La pandemia de covid-19 redujo los avances hacia el acceso universal a la energía, especialmente en la electrificación de África, y la crisis causada por la guerra en Ucrania podría agravar la situación, advirtieron ayer miércoles varias agencias internacionales.
“Al ritmo actual, 670 millones de personas estarán aún sin electricidad de aquí a 2030, o sea 10 millones más que el cálculo establecido el año pasado”, consideran la ONU, el Banco Mundial, la Agencia Internacional de la Energía (AIE), la Agencia Internacional para las Energías Renovables (IRENA) en un comunicado.
Estos organismo publicaron un informe sobre los avances hacia un acceso universal a la energía abordable y sostenible de aquí a 2030, y concluye que el mundo no está en camino de lograrlo.
Actualmente, 733 millones de personas, 570 millones de ellas en África subsahariana, no tienen acceso a la electricidad.

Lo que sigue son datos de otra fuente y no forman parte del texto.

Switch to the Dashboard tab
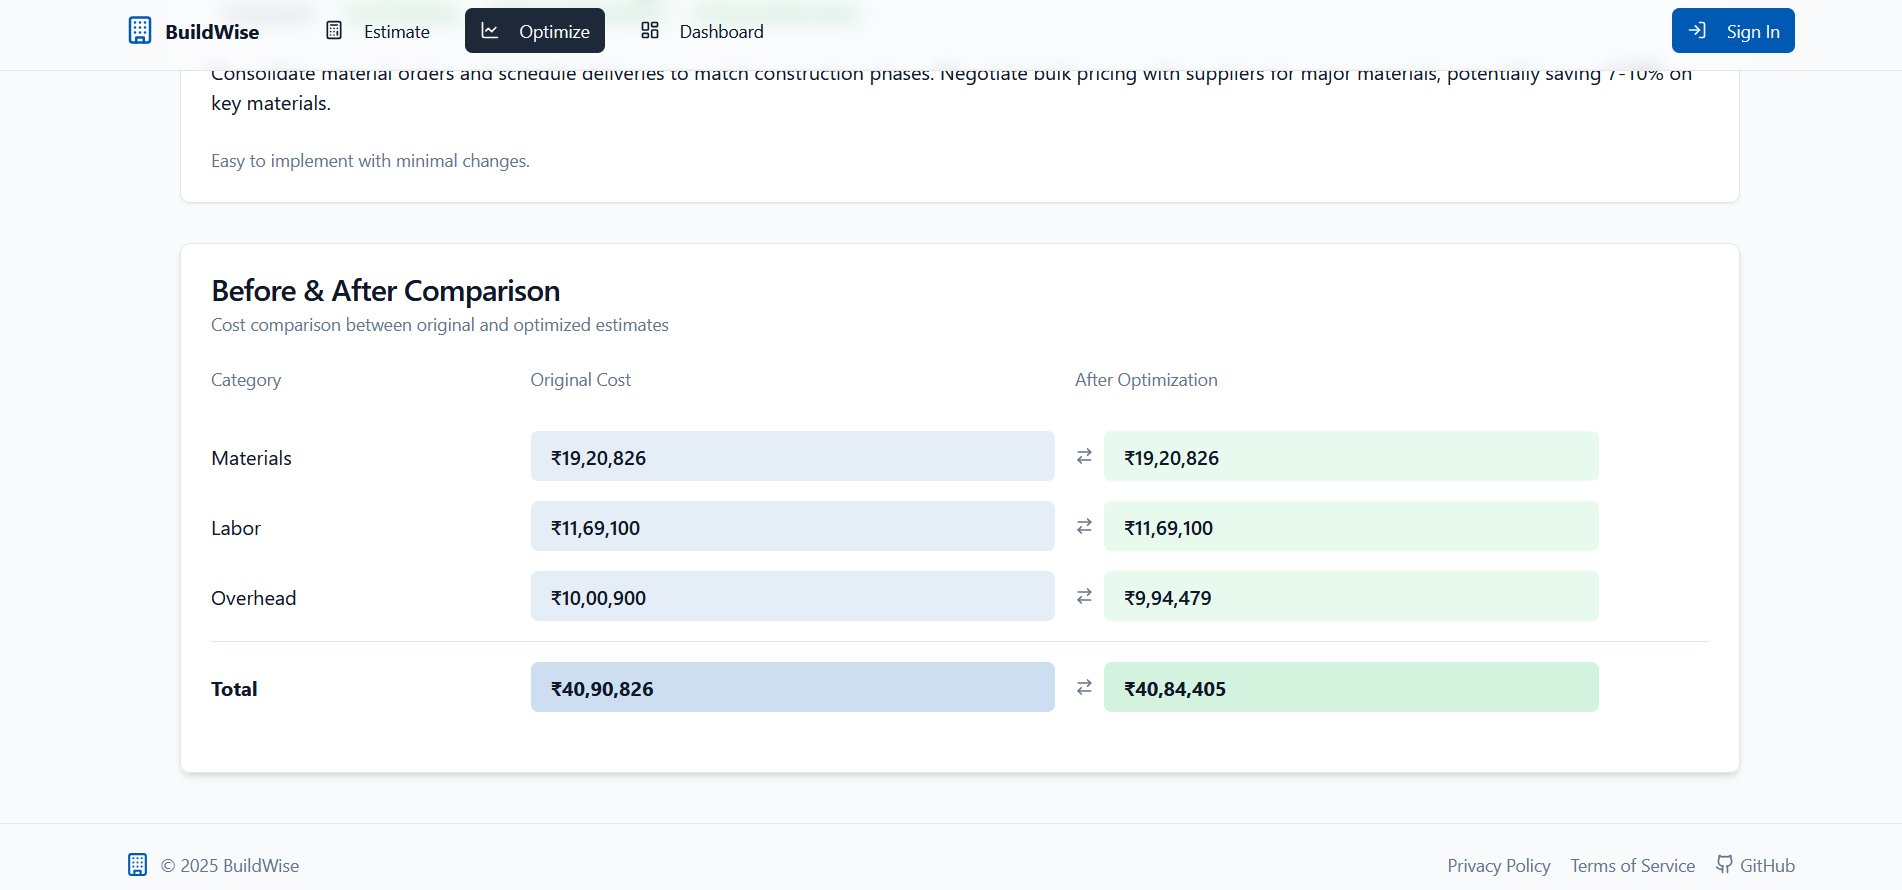The width and height of the screenshot is (1902, 890). (721, 32)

El informe subraya los efectos negativos de la pandemia a causa de los confinamientos, perturbaciones de las cadenas de suministro y nuevas prioridades en los presupuestos.
La electrificación avanzó regularmente, pero el ritmo se redujo en los últimos años. La parte de la población mundial que tiene acceso a la electricidad pasó de 83% en 2010 a 91% en 2020, pero al ritmo actual apenas aumentará al 92% en 2030.